You can learn from personal experience, but you can also learn from the experiences of others.
I and II Samuel and I and II Chronicles have spoken to me a lot. As I was studying, I was grieved reading about Solomon. He started out so humble. God asked him what He wanted and Solomon didn’t ask for worldly things, he asked for wisdom. That was such a pure motive. He was the most powerful man in the world at the time, and yet he humbled himself before God.
But in 1 Kings 11, he turned away from the Lord and began building and worshiping idols. He violated what the Lord told him to do and turned away from God. I was praying and asking God how this could happen.
In 2 Chronicles, Israel was split in two—10 tribes went with Jeroboam, and two stayed with Rehoboam—Solomon’s son, David’s grandson. During the first two years of Rehoboam’s reign, he did so well that he amassed a huge army and was going to go into battle to bring the other 10 tribes back under his reign. He was ready to go to battle when a prophet came out and told him not to. The prophet said that because of Solomon’s sin, God had orchestrated this split and that he would be going against God.
Think of all the logistics of getting 200,000 men ready for battle! Yet when the prophet told Rehoboam he would be going against God, he immediately disbanded the whole thing! This showed total submission to the Lord. However, a short three years later, Rehoboam turned away from God and became antagonistic to anything the Lord told him.

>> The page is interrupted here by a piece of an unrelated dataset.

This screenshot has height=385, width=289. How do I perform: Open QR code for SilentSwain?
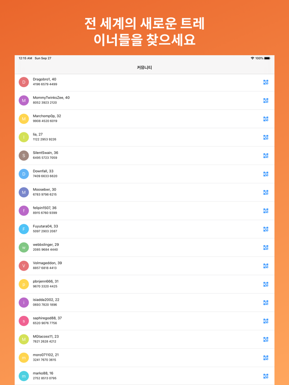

This happened to Rehoboam and to Solomon because:
“And he did evil, because he prepared not his heart to seek the Lord.” —2 Chronicles 12:14
No one who has a great relationship with God wakes up one morning and just decides to rebel against Him. They don’t plan to walk away from God, but they also don’t plan to keep their hearts sensitive to Him.
“Prepare” in the above scripture is “kuwn” in Hebrew and means “to establish, fix or set.” When you prepare something, you do it in advance. And unless you prepare your heart, Satan will come against you, and you will give in.
If you fail, of course there is forgiveness and grace. But if you make a conscious decision every single day to seek God and resist Satan, you’ll be preparing your heart, and it will keep you from doing evil!